Exercise objective: In the stretch from the line containing "The image size is (1200, 675)." through the line containing "click(642, 316)", rename "Click the" to "Select the" wherever it occurs. Reproduce only those rows, with everything else unchanged.

[Begin Material to process]

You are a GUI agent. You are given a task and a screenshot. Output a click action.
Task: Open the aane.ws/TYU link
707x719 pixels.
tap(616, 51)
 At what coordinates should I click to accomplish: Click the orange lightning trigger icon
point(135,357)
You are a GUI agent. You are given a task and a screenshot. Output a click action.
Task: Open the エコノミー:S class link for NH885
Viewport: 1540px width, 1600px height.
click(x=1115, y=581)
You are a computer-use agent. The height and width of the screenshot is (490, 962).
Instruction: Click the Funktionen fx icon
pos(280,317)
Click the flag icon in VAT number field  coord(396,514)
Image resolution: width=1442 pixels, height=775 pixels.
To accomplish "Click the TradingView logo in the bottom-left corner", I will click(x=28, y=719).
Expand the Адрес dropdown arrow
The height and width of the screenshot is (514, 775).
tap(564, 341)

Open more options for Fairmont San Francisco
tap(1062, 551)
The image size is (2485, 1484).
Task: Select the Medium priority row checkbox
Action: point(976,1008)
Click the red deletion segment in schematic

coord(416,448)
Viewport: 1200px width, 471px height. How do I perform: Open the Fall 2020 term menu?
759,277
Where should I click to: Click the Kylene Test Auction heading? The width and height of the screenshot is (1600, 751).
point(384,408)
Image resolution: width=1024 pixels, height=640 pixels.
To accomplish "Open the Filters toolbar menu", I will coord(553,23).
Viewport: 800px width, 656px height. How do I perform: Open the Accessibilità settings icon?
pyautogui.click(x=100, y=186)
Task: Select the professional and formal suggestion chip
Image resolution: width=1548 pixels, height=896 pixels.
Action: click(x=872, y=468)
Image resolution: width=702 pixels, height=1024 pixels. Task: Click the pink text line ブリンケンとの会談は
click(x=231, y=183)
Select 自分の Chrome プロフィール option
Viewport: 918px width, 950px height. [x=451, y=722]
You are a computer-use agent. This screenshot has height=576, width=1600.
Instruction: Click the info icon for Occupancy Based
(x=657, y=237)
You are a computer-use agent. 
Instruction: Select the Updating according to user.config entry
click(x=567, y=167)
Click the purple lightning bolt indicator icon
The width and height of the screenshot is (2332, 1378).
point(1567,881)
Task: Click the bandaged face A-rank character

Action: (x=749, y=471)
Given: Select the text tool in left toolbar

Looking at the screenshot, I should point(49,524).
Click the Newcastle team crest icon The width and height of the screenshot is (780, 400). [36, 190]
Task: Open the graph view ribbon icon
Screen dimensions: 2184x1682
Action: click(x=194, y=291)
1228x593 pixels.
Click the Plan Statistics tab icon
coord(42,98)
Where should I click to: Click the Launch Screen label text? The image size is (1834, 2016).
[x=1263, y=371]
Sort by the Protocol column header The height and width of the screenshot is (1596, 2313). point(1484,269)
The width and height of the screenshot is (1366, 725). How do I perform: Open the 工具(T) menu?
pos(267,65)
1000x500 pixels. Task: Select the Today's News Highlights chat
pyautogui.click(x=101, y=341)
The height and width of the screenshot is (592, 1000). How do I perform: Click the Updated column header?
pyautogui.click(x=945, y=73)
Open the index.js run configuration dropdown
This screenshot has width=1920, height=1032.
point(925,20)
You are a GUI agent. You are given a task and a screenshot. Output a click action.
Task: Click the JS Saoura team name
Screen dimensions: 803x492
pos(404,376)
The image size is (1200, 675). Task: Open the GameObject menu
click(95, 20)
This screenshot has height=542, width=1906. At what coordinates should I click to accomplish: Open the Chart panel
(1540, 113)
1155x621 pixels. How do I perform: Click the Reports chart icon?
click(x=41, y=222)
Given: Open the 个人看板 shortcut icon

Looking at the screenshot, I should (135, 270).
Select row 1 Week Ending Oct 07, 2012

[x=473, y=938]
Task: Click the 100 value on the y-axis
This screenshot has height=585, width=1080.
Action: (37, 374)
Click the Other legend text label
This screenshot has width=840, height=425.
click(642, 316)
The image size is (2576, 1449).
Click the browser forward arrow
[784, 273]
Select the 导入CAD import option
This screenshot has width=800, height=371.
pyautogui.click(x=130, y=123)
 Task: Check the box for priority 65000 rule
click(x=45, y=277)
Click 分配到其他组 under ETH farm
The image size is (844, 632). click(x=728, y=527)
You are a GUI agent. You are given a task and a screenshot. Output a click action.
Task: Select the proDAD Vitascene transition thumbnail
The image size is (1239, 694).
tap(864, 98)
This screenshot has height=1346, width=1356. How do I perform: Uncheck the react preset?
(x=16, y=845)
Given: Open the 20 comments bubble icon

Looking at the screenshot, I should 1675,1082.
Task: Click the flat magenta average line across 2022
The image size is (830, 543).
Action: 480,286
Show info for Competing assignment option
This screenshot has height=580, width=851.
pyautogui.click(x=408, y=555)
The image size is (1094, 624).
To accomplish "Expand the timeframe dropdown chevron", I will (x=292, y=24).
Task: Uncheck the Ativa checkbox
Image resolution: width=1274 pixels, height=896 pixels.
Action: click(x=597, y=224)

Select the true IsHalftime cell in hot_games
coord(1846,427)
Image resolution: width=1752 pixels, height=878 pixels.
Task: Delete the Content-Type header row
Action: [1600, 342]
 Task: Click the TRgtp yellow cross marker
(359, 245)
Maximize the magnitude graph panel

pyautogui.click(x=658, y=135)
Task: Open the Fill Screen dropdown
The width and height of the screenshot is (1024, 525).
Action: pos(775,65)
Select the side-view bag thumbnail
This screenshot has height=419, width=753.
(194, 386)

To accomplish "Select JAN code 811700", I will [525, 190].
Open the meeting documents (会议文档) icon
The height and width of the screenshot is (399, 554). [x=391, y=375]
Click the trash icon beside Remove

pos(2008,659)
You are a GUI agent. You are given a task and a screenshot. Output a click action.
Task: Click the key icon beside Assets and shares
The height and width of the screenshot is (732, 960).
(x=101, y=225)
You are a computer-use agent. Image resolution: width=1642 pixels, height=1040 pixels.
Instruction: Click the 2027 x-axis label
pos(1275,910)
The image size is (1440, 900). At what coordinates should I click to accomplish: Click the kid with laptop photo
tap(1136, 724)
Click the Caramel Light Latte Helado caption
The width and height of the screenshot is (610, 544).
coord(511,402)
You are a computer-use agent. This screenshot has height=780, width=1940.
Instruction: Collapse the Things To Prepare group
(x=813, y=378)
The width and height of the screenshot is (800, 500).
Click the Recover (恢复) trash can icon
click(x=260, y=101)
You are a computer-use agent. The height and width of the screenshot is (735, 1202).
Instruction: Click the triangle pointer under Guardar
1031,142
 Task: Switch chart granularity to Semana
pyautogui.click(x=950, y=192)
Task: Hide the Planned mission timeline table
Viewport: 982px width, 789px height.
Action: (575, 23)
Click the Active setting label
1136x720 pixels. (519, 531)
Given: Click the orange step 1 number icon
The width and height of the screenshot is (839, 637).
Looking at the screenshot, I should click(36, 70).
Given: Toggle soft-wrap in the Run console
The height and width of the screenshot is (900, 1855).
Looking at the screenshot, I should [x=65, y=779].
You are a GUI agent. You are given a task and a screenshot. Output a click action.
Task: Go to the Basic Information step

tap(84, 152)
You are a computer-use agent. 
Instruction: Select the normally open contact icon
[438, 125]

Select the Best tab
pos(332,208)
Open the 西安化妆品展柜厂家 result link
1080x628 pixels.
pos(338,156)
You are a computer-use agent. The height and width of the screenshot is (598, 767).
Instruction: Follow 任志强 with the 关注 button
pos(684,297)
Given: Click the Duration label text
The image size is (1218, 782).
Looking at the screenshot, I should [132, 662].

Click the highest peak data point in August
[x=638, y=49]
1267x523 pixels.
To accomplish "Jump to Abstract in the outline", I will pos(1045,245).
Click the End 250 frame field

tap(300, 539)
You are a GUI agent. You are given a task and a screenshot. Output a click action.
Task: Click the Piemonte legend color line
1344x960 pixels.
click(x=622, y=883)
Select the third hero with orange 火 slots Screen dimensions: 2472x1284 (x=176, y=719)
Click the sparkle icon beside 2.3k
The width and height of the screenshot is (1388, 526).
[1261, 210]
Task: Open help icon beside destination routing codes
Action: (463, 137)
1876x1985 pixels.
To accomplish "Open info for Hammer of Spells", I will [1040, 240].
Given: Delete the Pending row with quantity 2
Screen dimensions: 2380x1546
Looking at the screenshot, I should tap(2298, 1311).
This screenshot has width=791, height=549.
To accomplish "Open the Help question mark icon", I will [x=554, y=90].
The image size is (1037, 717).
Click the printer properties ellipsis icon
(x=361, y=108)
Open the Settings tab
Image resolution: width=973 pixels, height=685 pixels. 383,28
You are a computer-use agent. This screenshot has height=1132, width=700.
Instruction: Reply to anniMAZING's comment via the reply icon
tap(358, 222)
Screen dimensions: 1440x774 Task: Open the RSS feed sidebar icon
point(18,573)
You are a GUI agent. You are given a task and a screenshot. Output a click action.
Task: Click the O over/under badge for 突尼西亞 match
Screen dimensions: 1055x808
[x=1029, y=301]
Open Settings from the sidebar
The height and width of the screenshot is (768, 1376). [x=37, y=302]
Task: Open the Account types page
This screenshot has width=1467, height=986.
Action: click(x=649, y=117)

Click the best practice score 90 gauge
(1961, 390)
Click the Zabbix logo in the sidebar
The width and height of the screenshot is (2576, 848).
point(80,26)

[End Material to process]

Expected output:
The image size is (1200, 675). Task: Open the GameObject menu
click(95, 20)
This screenshot has height=542, width=1906. At what coordinates should I click to accomplish: Open the Chart panel
(1540, 113)
1155x621 pixels. How do I perform: Select the Reports chart icon?
click(x=41, y=222)
Given: Open the 个人看板 shortcut icon

Looking at the screenshot, I should (135, 270).
Select row 1 Week Ending Oct 07, 2012

[x=473, y=938]
Task: Select the 100 value on the y-axis
This screenshot has height=585, width=1080.
Action: (37, 374)
Select the Other legend text label
This screenshot has width=840, height=425.
click(642, 316)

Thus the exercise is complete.